Marooned – 08 He recalled the Indian legends

Marooned in Crater Lake by Alfred Powers

 He recalled the Indian legends of the lake and of its sinister toll of savage life. He had read them idly in a folder. They now assumed an oppressive meaning. For an hour or more he was entirely miserable.

Then his thoughts began to take a more practical turn. If he could get over to Wizard Island diagonally in front of him, he might signal successfully from its top. But three quarters of a mile or so of deep water intervened between him and it. He couldn’t swim it clothed; he doubted whether he could swim it at all. If he stripped and succeeded in getting across, there was no telling how long he would have to remain, exposed to the October chill of mountain nights, before attracting help. He would surely freeze.

Around the edge of the lake from where he stood, it was more than two miles to the boat landing and the beginning of the trail. There would be a few short stretches of beach along which he could walk, or shallow water which he could wade ; but, for the most part, there would be deep water bordered by perpendicular walls offering no supporting hold for a cold and exhausted swimmer. Again, he would have to leave his clothes behind. The frigid October night that kept him walking his little beach for warmth, reminded him that such a course would be suicide.

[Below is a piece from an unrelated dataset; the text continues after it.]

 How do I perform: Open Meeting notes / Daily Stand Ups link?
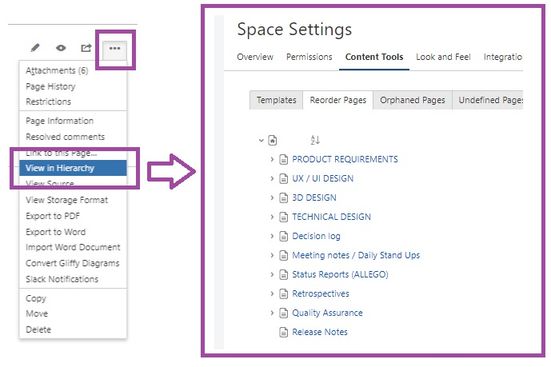(356, 255)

It would be better, he decided, to wait till his uncle began a search, rather than try to gain Wizard Island or the trail, with almost certain failure ahead in either attempt.

His mind worked round to the idea of a signal. He took an inventory of his possessions in the dark. He had two raw fish, as has been said, and two jelly sandwiches, wrapped thickly in newspaper. He had his watch, his jack-knife, one hundred feet of heavy three-ply trolling line, with fifteen feet of leader, fifty feet of smaller fishing line, with a short leader, and an alder pole that he had cut while coming down the trail that morning. For the purpose of getting a signal up to the rim, there seemed no value in all this. He included his clothes in the inventory. Although he had done so several times before, he felt again for matches, but found none. All he found in his pockets, in addition to his handkerchief, knife, purse, and watch, was what he remembered was a little book of one-cent stamps, which seemed worthless enough at that place and time. In his impatience at finding this stamp-book instead of matches, he had an impulse to send it sailing out into the lake. But he put it back in his pocket.